With the U.S. goal of reaching at least a 50% cut in greenhouse gas emissions by 2030, fleets in multiple industries are exploring options for reducing their carbon footprints. Some are turning to compressed natural gas and renewable natural gas.
During the first five months of 2021, sales of Class 8 natural gas trucks in the U.S. and Canada rose 19% year-to-date, compared to the same period of 2020, according to a quarterly report from ACT Research.
"Counter to COVID-influenced expectations, April natural gas vehicle sales volumes dropped month over month and year over year, also reducing the year-to-date increase. Activity in May appears to have shrugged off whatever afflicted April, returning to solid, across-the-board improvement, with sales jumping 23% sequentially and 206% higher than the year-ago level," according to the report.
In terms of equipment, trucks that run on natural gas are usually referred to as CNG trucks. However, RNG can be used as a drop-in replacement fuel.
"Zero-emissions targets do provide an opportunity for increased adoption of CNG now, giving CNG a near-term advantage over [battery-electric vehicles]," said Steve Tam, vice president at ACT Research.
Tam explained that natural gas draws its advantage from the fact that it's a more mature and established option than BEVs. However, availability of vehicles that use those solutions is limited, he said.
Paul Rosa, senior vice president of procurement and fleet planning at Penske Truck Leasing, said that the demand for CNG has fluctuated over the years.
"Years ago, CNG was the only viable alternative," he said. "But first- and second-generation trucks weren't as good as they could have been. They are better today, but many fleets remain dissuaded by them."
Driving toward ROI
When helping customers consider CNG trucks for their operations, Rosa said he recommends keeping in mind several factors.
"One is whether or not they currently operate any CNG vehicles and have the infrastructure already in place," he said. "I also ask them to consider if the range works for them, whether or not they have access to fueling stations, and if they can handle the cost." He added that an average vehicle will run about 200 miles per tank.
Fueling stations are actually on the decline, according to Tam.
"We believe the station operators are consolidating as they figure out where the concentration of CNG vehicles is and strive to strike a balance of efficacy/utilization and convenience," he said.
When it comes to the costs and benefits of CNG, Rosa said the analysis is a hurdle customers must clear.
"If the routes, range and weight of CNG vehicles makes sense, the next part of the equation is the overall cost," he said. "If the cost of diesel stays high, the equation is better. If it comes down, the offset doesn't help the equation."
With electric vehicles getting increased attention — and because CNG trucks would not pass zero-emissions regulations without an exemption — Rosa said that if a fleet answers "no" to the above, he might steer them away from the option.

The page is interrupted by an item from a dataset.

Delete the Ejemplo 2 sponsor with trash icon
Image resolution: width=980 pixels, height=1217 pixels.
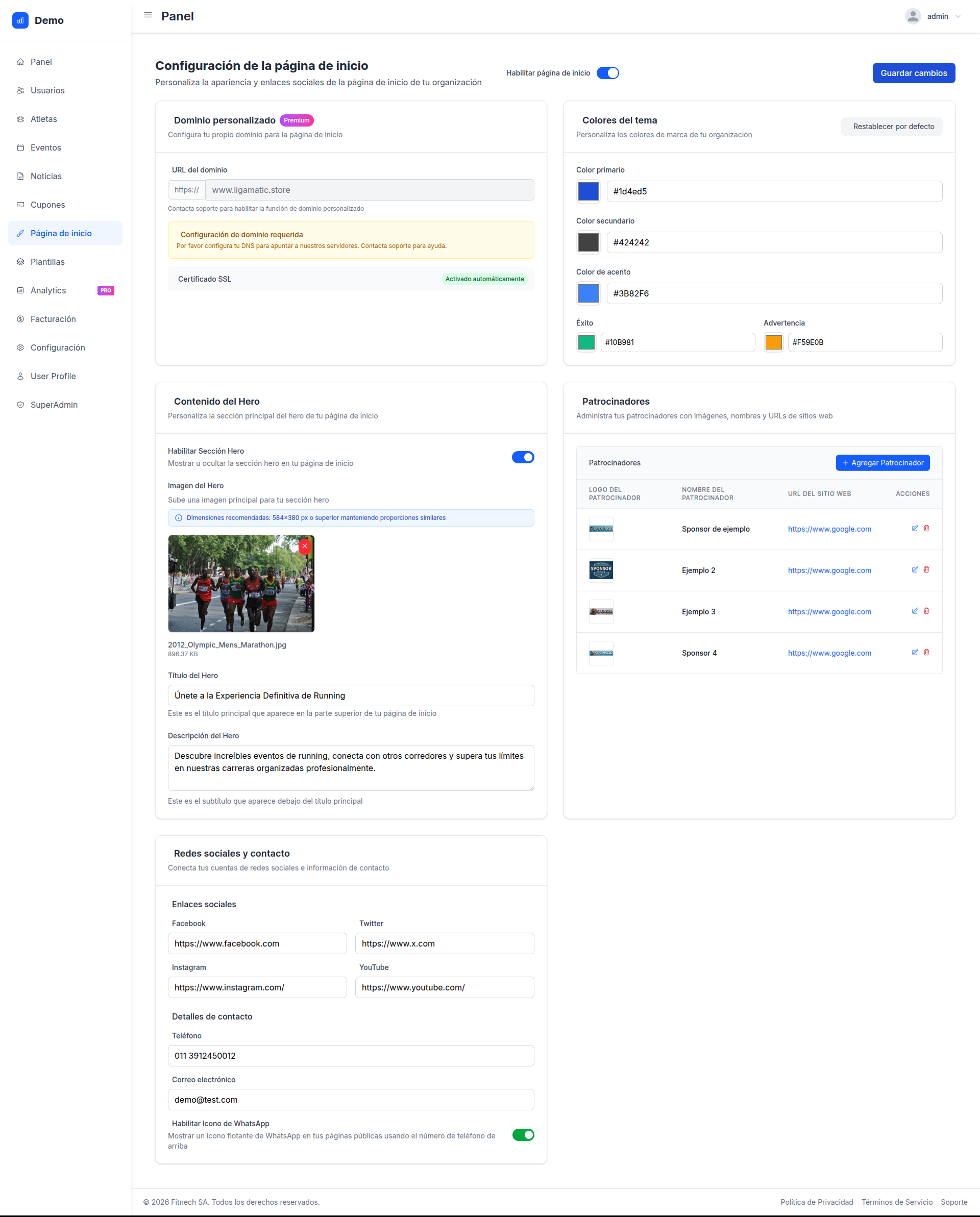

That said, Rosa said he looks to CNG as a viable bridge option as the industry sits firmly in between its diesel past and electric future.
"CNG isn't zero emissions, but it helps get you closer to that goal," he said. "It's a good transition option."
Erik Neandross, CEO of GNA Clean Transportation and Energy Consultants, said CNG will remain a viable option for fleets for some time to come.
"The critical element is that you have to be running the miles and burning the fuel," he said. "Then you achieve both financial and environmental savings."
Large fleets like UPS and Amazon are strong examples of CNG conversion that makes sense — but Neandross said a fleet needn't be that large and driving that many miles to reap benefits. Wegmans — a much smaller fleet — is testing CNG as an option.
If a fleet puts in the miles to justify CNG, the next step is making a commitment to the effort, he explained.
"Recognize that CNG is different, and educate/train your personnel," he said. "I've seen a lot of projects that adopt CNG vehicles and then just set them loose. When things break, then, inevitably the fleets point to CNG as a failure, when it goes back to lack of training and understanding. It requires a different mentality."
Neandross pointed out that when factoring in the residual effects of CNG, it becomes fairly competitive, something he doesn't see happening any time soon with BEVs.
"If you look at the California Resources Board, which is trying to phase out CNG, I think it's a mistake," he said. "There are still many challenges for electric and fuel cell options to become viable — the model isn't there yet."
In the meantime, CNG can offer a good alternative.
"We're nearly a decade out before electric and hydrogen options make sense," added Rosa. "If the finances for CNG add up, it's a worthwhile option for some time to come."